▶ [Reading text]

With the cold and wet winter months among us, the flu season is definitely following with it. While many of us get over the flu within a few days, the Government of Canada’s FluWatch has reported that the H1N1 strand of the flu is extremely prominent this season.
If you don’t remember, the H1N1 strand of the flu virus caused a serious flu epidemic in 2009. The strand of H1N1 that is in a majority of flu cases this year is similar to that of the 2009 thread. The Public Health Agency of Canada even warns that since this H1N1 strand has not been prominent for nine years that many Canadians likely don’t have immunity to it anymore.
This flu strand has seemed to hit some provinces more than others, yet the H1N1 has started to appear all throughout Canada this flu season. Since August 26, 2018, over 5,674 H1N1 flu cases have been reported throughout Canada.
That means that over 42% of those who catch the flu this year have been infected with the H1N1 strand. Through these flu cases over 1,046 hospitalizations have been reported as well as 86 outbreaks of H1N1 throughout the nation.

(Stored records)

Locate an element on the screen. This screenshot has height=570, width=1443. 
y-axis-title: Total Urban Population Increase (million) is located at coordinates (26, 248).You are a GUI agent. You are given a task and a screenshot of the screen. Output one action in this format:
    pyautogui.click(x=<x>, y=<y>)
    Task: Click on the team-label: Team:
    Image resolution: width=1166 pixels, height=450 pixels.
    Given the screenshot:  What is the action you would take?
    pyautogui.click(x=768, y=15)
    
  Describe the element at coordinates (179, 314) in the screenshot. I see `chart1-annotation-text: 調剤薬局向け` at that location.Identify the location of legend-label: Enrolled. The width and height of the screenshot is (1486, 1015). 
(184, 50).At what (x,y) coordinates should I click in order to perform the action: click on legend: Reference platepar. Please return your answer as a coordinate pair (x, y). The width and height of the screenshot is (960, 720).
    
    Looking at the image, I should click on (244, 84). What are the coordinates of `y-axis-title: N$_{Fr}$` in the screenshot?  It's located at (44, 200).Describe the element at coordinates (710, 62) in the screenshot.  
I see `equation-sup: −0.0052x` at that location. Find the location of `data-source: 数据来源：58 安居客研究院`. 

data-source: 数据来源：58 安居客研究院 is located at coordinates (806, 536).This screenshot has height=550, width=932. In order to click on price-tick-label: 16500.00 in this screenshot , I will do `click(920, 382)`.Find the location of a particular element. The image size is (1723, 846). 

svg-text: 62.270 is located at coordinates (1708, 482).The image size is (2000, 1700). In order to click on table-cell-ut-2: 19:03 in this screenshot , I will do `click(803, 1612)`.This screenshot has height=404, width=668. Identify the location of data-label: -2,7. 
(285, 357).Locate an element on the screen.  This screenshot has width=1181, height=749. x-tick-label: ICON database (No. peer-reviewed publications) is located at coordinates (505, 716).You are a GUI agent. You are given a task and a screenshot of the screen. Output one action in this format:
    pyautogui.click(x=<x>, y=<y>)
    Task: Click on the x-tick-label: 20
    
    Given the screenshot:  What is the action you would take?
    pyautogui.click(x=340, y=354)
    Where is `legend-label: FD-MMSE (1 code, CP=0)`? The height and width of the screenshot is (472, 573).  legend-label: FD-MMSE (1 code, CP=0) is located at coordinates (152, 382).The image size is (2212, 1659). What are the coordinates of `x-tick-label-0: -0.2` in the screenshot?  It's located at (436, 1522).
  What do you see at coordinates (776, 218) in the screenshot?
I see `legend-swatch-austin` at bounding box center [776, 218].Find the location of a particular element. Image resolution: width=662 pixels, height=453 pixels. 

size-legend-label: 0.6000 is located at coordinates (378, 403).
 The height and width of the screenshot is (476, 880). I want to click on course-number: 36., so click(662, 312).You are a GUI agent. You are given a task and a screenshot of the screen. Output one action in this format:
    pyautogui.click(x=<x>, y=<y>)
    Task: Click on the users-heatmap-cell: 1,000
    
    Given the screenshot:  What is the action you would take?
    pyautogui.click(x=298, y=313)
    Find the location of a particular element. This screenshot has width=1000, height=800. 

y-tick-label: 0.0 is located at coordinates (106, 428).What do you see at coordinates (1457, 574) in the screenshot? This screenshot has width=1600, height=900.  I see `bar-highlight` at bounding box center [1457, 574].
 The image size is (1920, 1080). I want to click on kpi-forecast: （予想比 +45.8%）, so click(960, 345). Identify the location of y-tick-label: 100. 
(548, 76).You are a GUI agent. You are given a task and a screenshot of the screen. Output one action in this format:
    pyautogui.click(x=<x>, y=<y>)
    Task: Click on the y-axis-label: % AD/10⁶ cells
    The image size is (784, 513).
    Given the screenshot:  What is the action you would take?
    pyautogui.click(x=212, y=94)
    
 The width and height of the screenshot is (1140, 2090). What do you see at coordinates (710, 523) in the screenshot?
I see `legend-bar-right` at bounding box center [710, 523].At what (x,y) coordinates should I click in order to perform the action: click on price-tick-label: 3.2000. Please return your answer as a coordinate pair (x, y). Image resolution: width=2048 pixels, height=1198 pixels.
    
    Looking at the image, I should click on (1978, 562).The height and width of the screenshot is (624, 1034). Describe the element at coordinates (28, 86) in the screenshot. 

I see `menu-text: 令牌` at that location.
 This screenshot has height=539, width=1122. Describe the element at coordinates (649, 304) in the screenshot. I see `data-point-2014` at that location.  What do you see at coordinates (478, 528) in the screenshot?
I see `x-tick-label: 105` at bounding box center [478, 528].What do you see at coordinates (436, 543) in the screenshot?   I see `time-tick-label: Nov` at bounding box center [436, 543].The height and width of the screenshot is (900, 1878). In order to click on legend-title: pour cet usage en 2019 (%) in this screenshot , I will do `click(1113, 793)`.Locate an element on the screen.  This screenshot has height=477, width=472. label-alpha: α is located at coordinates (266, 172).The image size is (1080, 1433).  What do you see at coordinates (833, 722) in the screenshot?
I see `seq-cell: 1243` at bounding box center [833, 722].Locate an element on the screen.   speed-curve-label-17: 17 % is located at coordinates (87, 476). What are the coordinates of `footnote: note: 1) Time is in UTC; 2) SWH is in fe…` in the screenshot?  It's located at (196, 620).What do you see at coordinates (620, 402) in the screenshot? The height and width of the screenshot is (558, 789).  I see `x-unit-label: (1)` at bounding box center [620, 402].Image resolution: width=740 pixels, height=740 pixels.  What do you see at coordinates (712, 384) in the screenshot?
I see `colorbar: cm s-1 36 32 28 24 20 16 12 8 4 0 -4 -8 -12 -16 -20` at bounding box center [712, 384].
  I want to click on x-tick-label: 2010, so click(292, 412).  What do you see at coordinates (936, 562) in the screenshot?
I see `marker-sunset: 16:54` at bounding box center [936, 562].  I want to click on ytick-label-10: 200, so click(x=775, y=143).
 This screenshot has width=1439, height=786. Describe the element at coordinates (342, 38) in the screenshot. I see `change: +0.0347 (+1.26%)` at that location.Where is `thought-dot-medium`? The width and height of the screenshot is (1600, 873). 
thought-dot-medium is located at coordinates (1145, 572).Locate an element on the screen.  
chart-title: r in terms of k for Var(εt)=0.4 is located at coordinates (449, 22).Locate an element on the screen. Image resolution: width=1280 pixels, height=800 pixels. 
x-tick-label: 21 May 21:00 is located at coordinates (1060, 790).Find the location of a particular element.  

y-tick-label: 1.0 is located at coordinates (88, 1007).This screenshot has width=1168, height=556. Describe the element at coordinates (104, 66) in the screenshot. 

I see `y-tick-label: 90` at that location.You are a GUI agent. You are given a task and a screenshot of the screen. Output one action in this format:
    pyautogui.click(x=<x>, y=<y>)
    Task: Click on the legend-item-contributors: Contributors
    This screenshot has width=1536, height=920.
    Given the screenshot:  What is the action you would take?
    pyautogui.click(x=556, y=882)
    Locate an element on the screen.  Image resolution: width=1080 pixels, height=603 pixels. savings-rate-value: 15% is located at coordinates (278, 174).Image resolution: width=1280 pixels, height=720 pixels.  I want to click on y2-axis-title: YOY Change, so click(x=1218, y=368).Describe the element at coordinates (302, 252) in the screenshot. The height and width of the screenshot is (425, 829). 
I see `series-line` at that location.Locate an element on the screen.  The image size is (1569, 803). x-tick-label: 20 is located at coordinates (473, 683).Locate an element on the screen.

▶ [Directions] Rewrite the stretch of the flu article from "If you don’t" through "to it anymore.", putting "outbreak" in place of "epidemic".

▶ [Result for this exercise]
If you don’t remember, the H1N1 strand of the flu virus caused a serious flu outbreak in 2009. The strand of H1N1 that is in a majority of flu cases this year is similar to that of the 2009 thread. The Public Health Agency of Canada even warns that since this H1N1 strand has not been prominent for nine years that many Canadians likely don’t have immunity to it anymore.